Court Opinion

ID: 9823581
Source: CourtListenerOpinion
Date Created: 2023-09-01 10:02:40.772261+00
Date Added: 2024-06-11T07:39:23.347047
License: Public Domain

Justice WECHT,
concurring.
I join the learned Majority’s opinion in full. In light of today’s precedent and our previous decision in Commonwealth v. Jordan, 619 Pa. 513, 65 A.3d 318, 329 (2013), I elaborate briefly here upon how trial courts should handle slow motion video evidence.
Today’s Majority concludes correctly that the slow motion video showing Cash’s actions was relevant and admissible. The Majority properly determines that any prejudicial impact that arose from slowing the video down was outweighed by the evidence’s probative value. This latter conclusion rests upon the following three points: (1) the jury also saw the video at normal speed; (2) the slow motion video clearly was marked as such; and (3) the trial court specifically instructed the jurors to avoid letting the reduction in video speed inflame their passions. See Maj. Op. at 478,137 A.3d at 1277. I agree with these three points. Further, I note that the slow motion video in this case is no more graphic than the video when played at normal speed. The slow motion video here depicts nothing gruesome or shocking that the jurors did not see when they viewed the video at its real pace. Cash’s claim under Pa.R.E. 403 is entirely unsuccessful.
As a general matter, trial courts must recognize that the probative benefits of frame-by-frame or reduced speed video *488can be accompanied by patent risks. Such videos may, in a given case, accentuate images and depictions that, by their very nature, are so disturbing as to impart unfair prejudice that outweighs the video’s probative value. As one Pennsylvania court noted, “[i]n a sense, all slow motion and freeze frame video distorts reality. It distorts it in the same way that magnification of a photograph distorts reality. Such distortion may enhance the jury’s understanding or it may do the opposite.” Commonwealth v. Hindi, 429 Pa.Super. 169, 631 A.2d 1341, 1345 (1993). Of course, this does not render slow motion videos inadmissible per se, nor do our decisions in this case and in Jordan mean that such videos are admissible in all cases. In short, admissibility of slow motion video requires calibrated and individualized decision-making by our trial courts rather than blanket rules of prohibition or admission.

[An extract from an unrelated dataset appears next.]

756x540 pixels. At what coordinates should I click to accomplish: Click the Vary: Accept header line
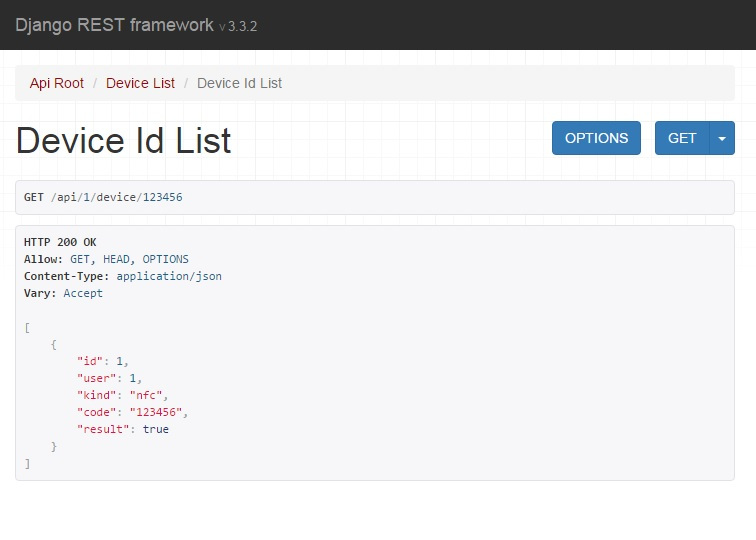[63, 293]
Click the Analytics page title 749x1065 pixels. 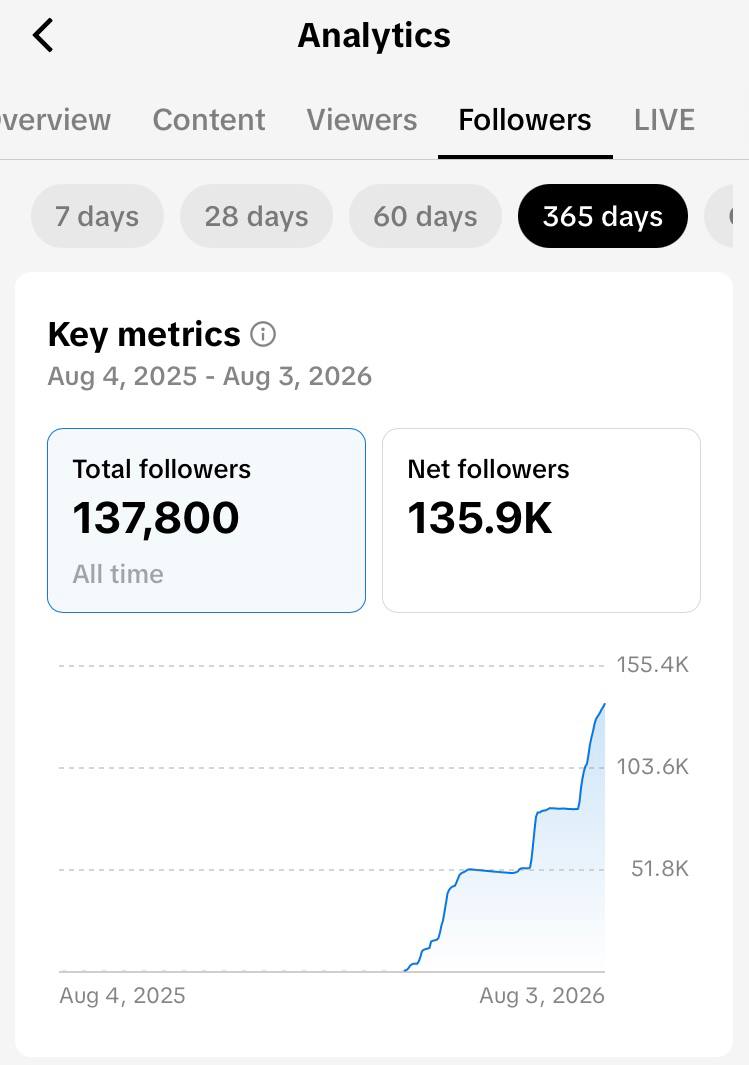[374, 35]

Trial courts must carefully ascertain and weigh both the prejudicial impact and the probative value of slow motion videography in each instance pursuant to Rule 403. In doing so, courts must scrupulously and contextually assess, within the particular facts and circumstances of the case, whether decreasing the speed of a video significantly enhances the violent and graphic depiction of the crime to the point at which the video becomes unfairly prejudicial, outweighing the evidence’s probative value and threatening the fairness of the trial.